**GOAL OF THE EXERCISE**
Reproduce the passage from the guest post on the occupation of Ukraine, from "By Ken Watkin" up to and including "columns and aircraft.".

**TEXT PROVIDED**
● ● ● ● ●
Guest Post: Ken Watkin on “The Occupation of Ukraine and the ‘Resistance'”
The latest addition to our series on the Ukraine conflict addresses a not-often examined aspect of the Geneva Conventions: the law of occupation. Our expert author today is my friend Brigadier-General (Ret’d) Ken Watkin. Ken knows his stuff as he’s a lawyer who served 33 years in the Canadian Forces, including four years as the Judge Advocate General.
Ken grapples with a number of thorny questions, including Russia’s rights and (extensive!) responsibilities as an occupying power. Moreover, he outlines the treatment to which resistance fighters may be entitled under occupation law (it depends). My bet is that you’ll find lots of “I-didn’t-know-that” information in his essay. An example from my perspective:
“[U]nprivileged belligerents” participating in hostilities can be tried under the domestic law of the capturing State. However, their treatment is governed by AP I articles 44(4), which requires combatants failing to properly distinguish themselves being given protections equivalent to POWs, or the extensive human rights guarantees under article 75.“ (Emphasis added.)
Ken also discusses why Russia might not recognize itself as being subject to a law of occupation legal regime. Spending a few minutes with Ken’s very clearly written essay will bring you up to speed regarding an area of the law which is, sadly, extremely relevant these days.
The Occupation of Ukraine and the “Resistance”
By Ken Watkin
The Seeds of Resistance
To date most of the international media has concentrated on military operations as Russia’s invasion has progressed, albeit much slower than anticipated. The reporting has focused on allegations of war crimes including the indiscriminate use of cluster munitions and thermobaric weapons, the targeting of hospitals and civilian residences, as well as the unprecedented refugee situation as Ukrainians flee across international borders to safety. Social media is replete with images of Ukrainian forces destroying Russian tanks, supply columns and aircraft.
Much less attention has been paid to the situation behind the lines in Russian occupied territory, particularly in southern Ukraine. While the Russian attempts to capture Kyiv, Kharkiv, Mariupol, and other important urban areas appear to have bogged down, at least for now, it is reported that a number of sizable Ukrainian towns are currently under Russian occupation.
The limited reporting (see here, here, and here) from occupied territory describes a resistant Ukrainian population prompting a reaction being taken by Russian forces. This has included the alleged “kidnapping” of local mayors, the installation of pro-Russian civic leaders, the mass arrest of protesters by Russian National Guard units, Russian troops firing on demonstrators, difficulty in recruiting Ukrainians for a replacement police force, allegations of the taking of hostages and summary executions, the take-over of a TV station, and threats to cut off water and electricity for the civilian population.
The reporting also outlines the beginning of a nascent Ukrainian resistance organization with “underground resistance fighters” helping Ukrainian forces by providing targeting information, Russian raids to locate suspected Ukraine security service personnel and surviving Territorial Defence Personnel, Russian security checkpoints, and residents being ordered to switch off their mobile phone geolocation “and remove suspicious markings on trees buildings that could be artillery target markers.”
● ● ● ● ●
**RECORDS SHOWN**
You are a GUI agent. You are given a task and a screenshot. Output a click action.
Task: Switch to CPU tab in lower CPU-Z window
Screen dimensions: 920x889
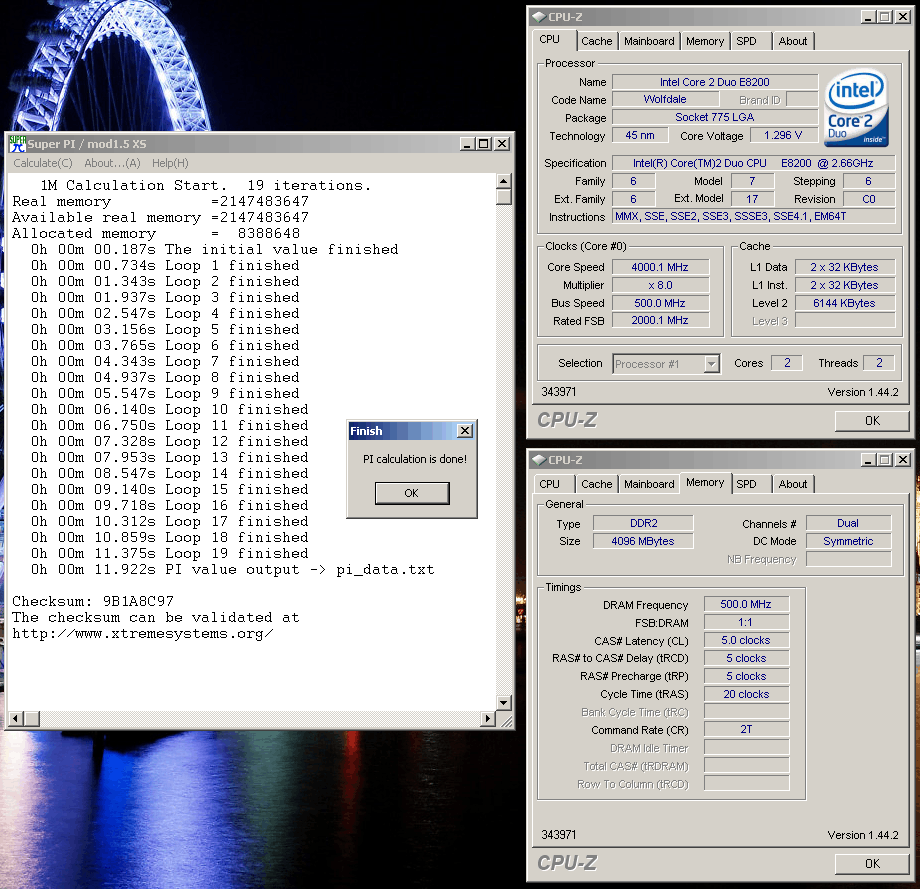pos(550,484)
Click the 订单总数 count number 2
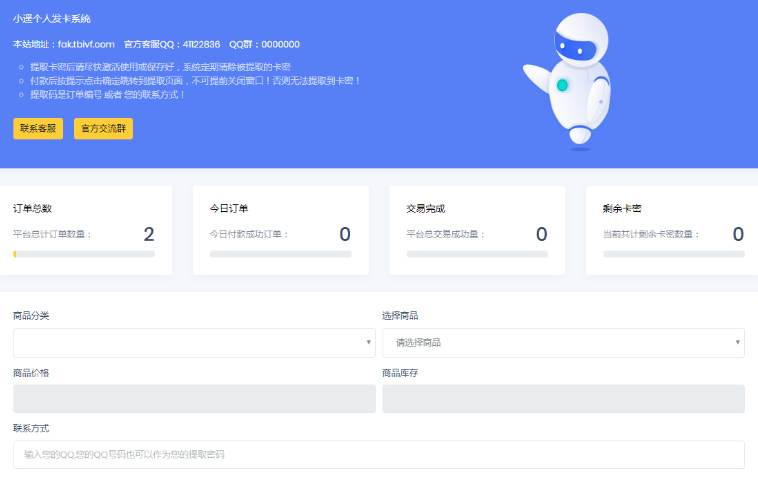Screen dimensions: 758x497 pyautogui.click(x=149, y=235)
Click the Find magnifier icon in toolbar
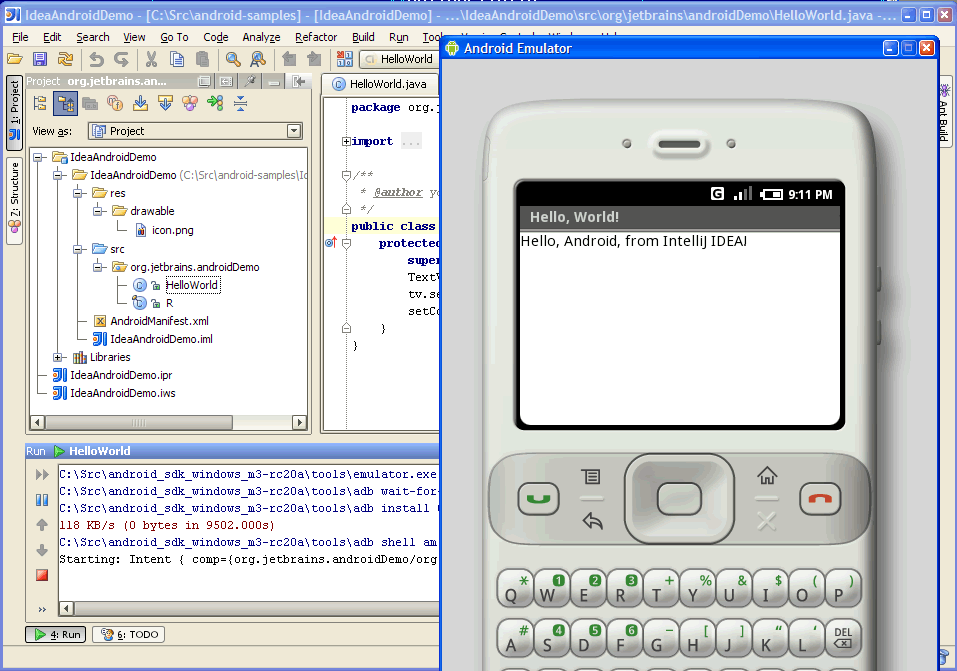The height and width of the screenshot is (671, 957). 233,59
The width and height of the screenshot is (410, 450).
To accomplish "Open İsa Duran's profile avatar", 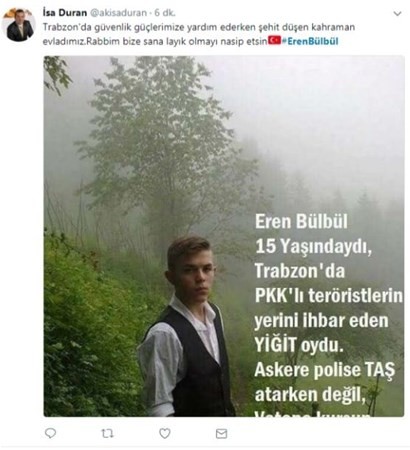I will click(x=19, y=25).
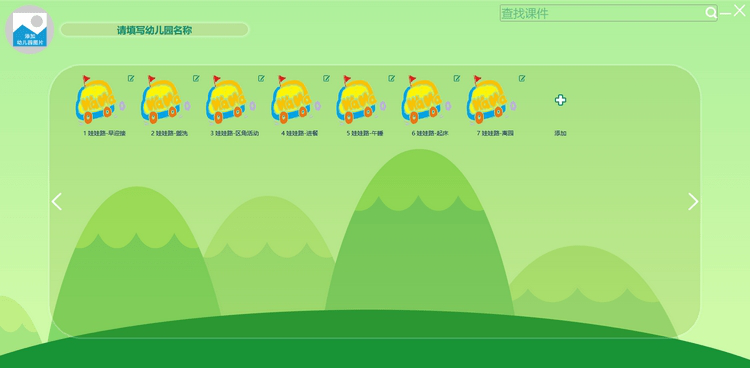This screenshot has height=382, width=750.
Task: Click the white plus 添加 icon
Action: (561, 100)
● ● ● ● ●
**FINISHED EXERCISE**
By Ken Watkin
The Seeds of Resistance
To date most of the international media has concentrated on military operations as Russia’s invasion has progressed, albeit much slower than anticipated. The reporting has focused on allegations of war crimes including the indiscriminate use of cluster munitions and thermobaric weapons, the targeting of hospitals and civilian residences, as well as the unprecedented refugee situation as Ukrainians flee across international borders to safety. Social media is replete with images of Ukrainian forces destroying Russian tanks, supply columns and aircraft.